Dr. Volling is the Lois Wladis Hoffman Collegiate Professor of Psychology at the University of Michigan. Her research focuses on the social and emotional development of infants, parent-infant interaction, and the role of family relationships in facilitating children’s developmental outcomes. She has conducted extensive research on the role of fathers for infant development and is one of the leading experts on the development of infant-father attachment relationships. She is the Principal Investigator of the Family Transitions Study (FTS), a longitudinal investigation of changes in the firstborn’s adjustment and family functioning after the birth of a second child, which has received funding from the National Institute of Child Health and Human Development (NICHD) and the Fetzer Foundation.
Lauren Bader is currently a Postdoctoral Research Fellow at the Institute for Advanced Studies in Toulouse, France. Prior to this appointment, she was a Postdoctoral Fellow in Developmental Psychology working with Professors Brenda Volling and Richard Gonzales in the Department of Psychology at the University of Michigan, and continues to work on several outstanding projects. She received her Ph.D. in Child and Family Studies from the University of Tennessee in 2017. Her research broadly investigates mother-infant attachment relationships and social-emotional development in infancy. She has explored these issues in cultural contexts and is currently looking at the link between attachment relationships and cortisol reactivity among both infants and mothers across the first year of life.
Lin is currently a Research Scientist in the Department of Health Behavior and Health Systems at the University of North Texas Health Science Center.

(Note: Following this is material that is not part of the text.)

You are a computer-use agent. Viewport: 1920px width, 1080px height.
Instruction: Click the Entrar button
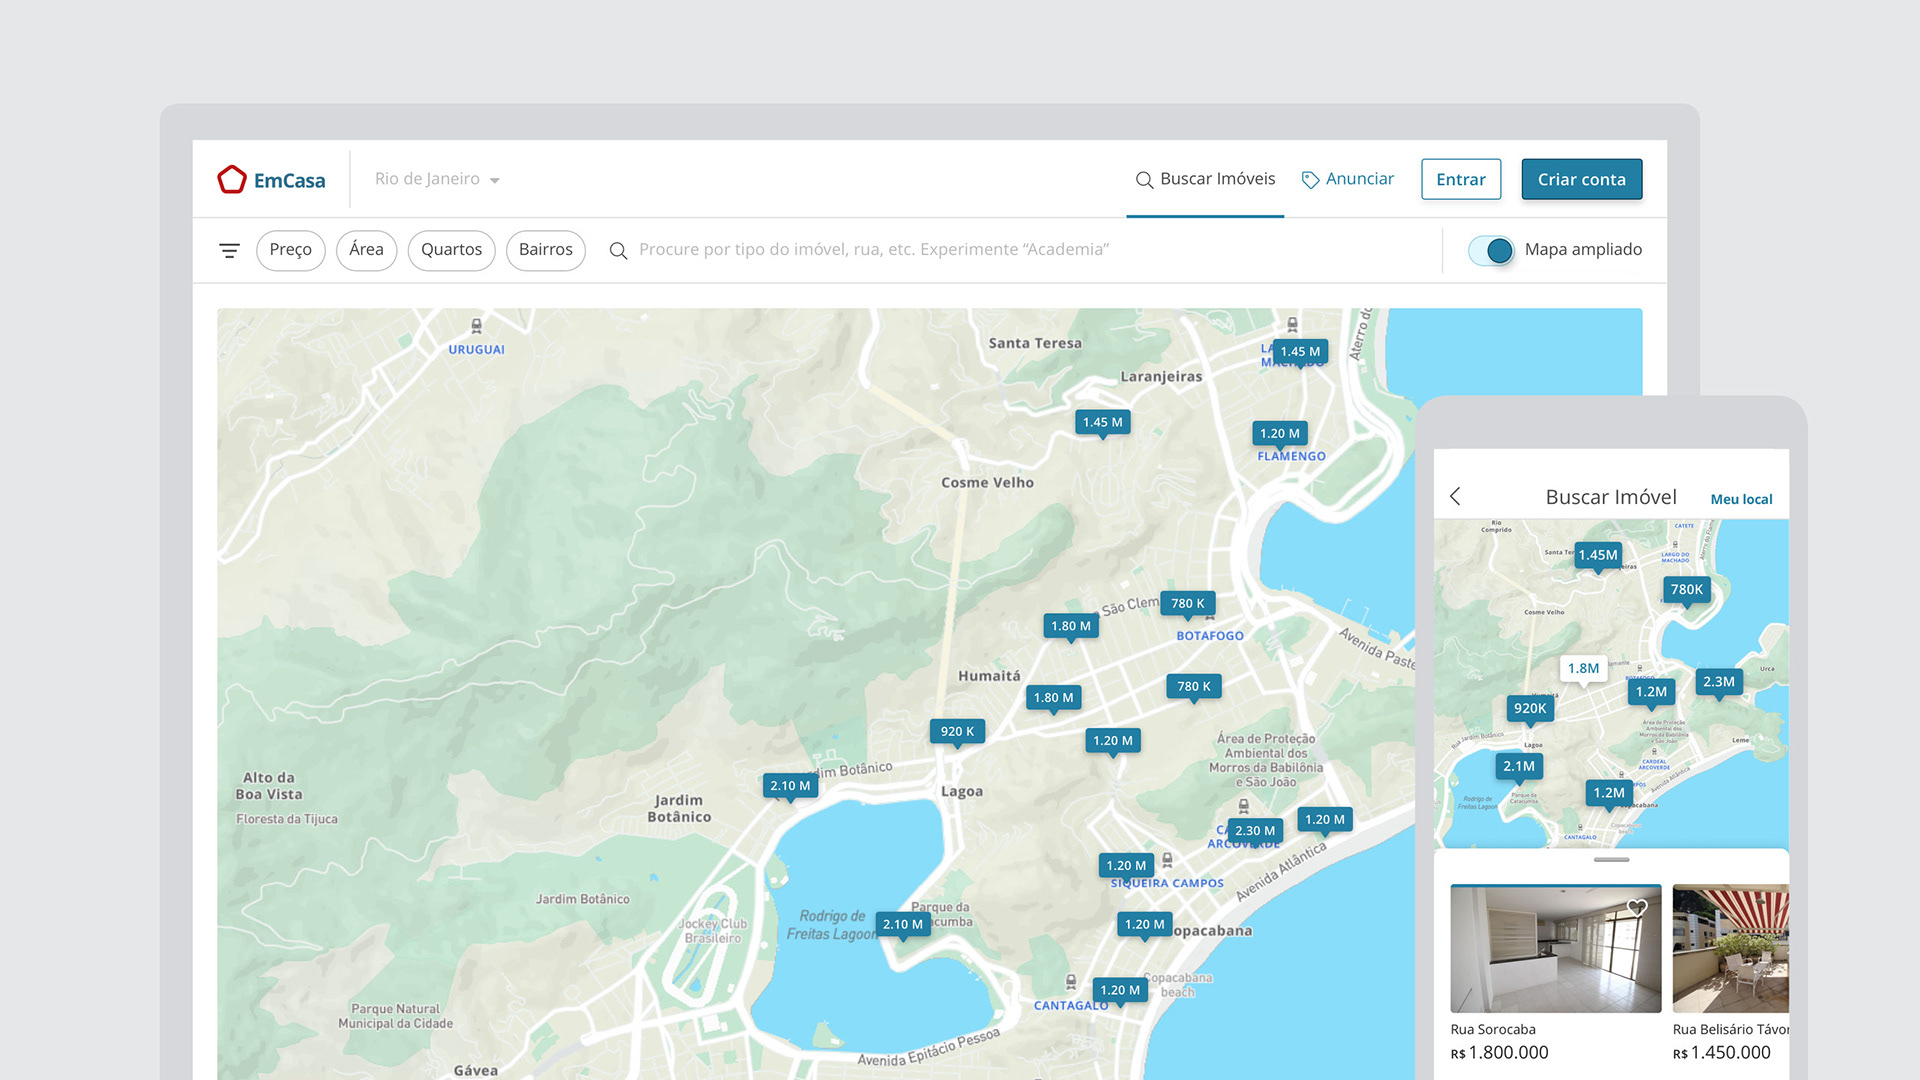(x=1460, y=179)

Previously, Lin was a Postdoctoral Research Fellow working with Drs. Brenda Volling and Richard Gonzalez at the University of Michigan, and she continues to work on several outstanding projects. She received her Ph.D. in Human Development and M.A. in Data Analysis and Applied Statistics at Virginia Tech. Her research focuses on the role of family processes in children’s social-emotional development. She also explores how the cultural similarities and differences in emotional beliefs relate to parental socialization practices.
She recently published a paper using examining change in young children's emotional understanding using cohort-sequential analysis:
Myriam Al Bcherraoui
Myriam is a first-year graduate student starting Fall 2022 in the Developmental Psychology Ph.D. program. She received her BA in Psychology from the Lebanese American University in May 2022. Myriam is interested in examining how parent-child relationships, specifically father-child relationships, support children’s social and emotional development and prevent negative behavioral outcomes, especially during the transition into siblinghood. In particular, Myriam is interested in exploring the underlying family dynamics that influence a child's behavioral and emotional adjustment to a newborn sibling, and the consequent formation of a healthy sibling bond.
Yanghyun is a graduate student in the Joint Ph.D. Program in Social Work and Developmental Psychology. She received her Master of Science in Social Work from the University of Texas at Austin in May 2020. Her research interests include 1) parent-child attachment and its long-term impact on children's development, 2) parenting styles and children’s psychological and behavioral outcomes, and 3) strategies to prevent child maltreatment.